But there’s more to this precious metal than initially meets the eye. I want to share with you five important facts around the role of gold as an inflation hedge – you may not know.

 

The History of Gold as an Inflation Hedge

As I regularly emphasize, our relationship with gold as humans spans back several thousand years. Ancient civilizations were drawn to gold, not just for its shining beauty, but also for its ability to maintain its value consistently.

From the Pharaohs of ancient Egypt to the sprawling Roman Empire, gold was valued and used as a form of currency, its worth recognized universally.

Bringing the lens to more recent history, gold’s value has demonstrated remarkable resilience in the face of economic crises.

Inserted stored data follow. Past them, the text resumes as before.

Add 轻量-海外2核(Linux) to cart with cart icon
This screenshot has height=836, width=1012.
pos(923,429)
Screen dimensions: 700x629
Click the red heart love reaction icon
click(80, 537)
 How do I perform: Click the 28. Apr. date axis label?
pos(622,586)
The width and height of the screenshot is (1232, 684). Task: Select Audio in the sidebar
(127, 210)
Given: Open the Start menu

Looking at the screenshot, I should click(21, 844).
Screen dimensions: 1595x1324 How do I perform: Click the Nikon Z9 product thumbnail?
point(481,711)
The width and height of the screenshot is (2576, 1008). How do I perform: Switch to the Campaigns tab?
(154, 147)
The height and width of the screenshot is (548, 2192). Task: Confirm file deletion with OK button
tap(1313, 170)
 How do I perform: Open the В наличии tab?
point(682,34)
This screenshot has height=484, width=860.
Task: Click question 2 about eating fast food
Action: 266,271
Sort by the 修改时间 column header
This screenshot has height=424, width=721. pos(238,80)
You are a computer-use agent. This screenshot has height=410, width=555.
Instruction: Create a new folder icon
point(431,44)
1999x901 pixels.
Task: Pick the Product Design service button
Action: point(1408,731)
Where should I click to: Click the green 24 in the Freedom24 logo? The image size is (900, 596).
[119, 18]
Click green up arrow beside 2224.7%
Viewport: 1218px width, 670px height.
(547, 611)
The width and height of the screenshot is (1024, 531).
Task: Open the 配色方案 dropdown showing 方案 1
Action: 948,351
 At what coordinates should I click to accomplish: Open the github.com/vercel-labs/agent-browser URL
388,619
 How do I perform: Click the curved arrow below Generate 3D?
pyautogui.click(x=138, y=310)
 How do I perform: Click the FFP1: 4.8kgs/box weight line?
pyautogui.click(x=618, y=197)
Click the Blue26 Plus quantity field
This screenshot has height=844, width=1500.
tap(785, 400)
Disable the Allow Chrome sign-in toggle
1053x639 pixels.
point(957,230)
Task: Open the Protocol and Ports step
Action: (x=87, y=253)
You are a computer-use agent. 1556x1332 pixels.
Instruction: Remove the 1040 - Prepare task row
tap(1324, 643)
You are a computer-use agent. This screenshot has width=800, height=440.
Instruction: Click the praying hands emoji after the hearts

During the 20th century, times of economic turbulence and inflation often resulted in a surge in gold prices.

The 1970s provide a prime example, when inflation ran rampant and gold prices experienced a massive increase as they became separated from gold’ fixed price in relation to the US dollar.

My own grandfather often regales me with tales from that period, recounting how his stock investments took a significant hit, but his gold investments remained robust and reliable. Back then as a regular guy owning gold he was a bit of an outlier, but it was a decision that helped save his family and my mother from a period of destitution.

We don’t need to look too far away to see whole countries where owning wealth in gold is the absolute norm: the Middle East and India are prime examples where a bulk of a families wealth is typically held in gold.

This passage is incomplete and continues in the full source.